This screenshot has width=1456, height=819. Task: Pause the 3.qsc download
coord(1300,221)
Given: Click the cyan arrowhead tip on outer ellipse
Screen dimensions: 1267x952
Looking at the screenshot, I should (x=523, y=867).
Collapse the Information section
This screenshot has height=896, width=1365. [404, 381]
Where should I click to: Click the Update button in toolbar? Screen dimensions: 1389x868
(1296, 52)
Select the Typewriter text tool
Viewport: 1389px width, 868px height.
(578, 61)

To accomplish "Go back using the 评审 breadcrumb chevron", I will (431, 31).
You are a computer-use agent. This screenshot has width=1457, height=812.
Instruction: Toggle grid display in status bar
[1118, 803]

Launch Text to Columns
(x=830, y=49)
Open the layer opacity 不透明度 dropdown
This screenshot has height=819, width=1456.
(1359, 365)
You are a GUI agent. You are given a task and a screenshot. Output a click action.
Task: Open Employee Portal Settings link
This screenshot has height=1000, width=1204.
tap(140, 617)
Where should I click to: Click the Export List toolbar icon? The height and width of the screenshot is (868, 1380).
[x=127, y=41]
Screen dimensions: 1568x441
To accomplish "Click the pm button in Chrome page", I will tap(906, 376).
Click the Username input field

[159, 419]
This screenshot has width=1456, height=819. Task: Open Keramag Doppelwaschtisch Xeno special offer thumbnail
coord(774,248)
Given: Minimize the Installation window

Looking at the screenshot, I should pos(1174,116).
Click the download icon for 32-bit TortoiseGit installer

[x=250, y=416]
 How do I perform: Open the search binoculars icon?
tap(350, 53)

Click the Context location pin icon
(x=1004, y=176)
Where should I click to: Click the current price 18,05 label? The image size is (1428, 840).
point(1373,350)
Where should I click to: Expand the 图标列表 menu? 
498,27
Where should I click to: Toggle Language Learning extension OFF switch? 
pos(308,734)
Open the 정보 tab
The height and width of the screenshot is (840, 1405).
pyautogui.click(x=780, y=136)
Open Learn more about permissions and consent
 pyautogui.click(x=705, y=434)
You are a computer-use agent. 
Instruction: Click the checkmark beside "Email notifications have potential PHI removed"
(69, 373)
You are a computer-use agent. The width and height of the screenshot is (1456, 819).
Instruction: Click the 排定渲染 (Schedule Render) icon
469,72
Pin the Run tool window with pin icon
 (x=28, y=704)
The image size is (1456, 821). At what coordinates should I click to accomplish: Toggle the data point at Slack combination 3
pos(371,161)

┄┄┄┄┄┄┄┄┄┄

## [Work instruction]
Would you please repeat the lines from the one with "The image size is (1456, 821)." through the last line of the listing above, exactly and with nothing else?

## [Response to this task]
The image size is (1456, 821). At what coordinates should I click to accomplish: Toggle the data point at Slack combination 3
pos(371,161)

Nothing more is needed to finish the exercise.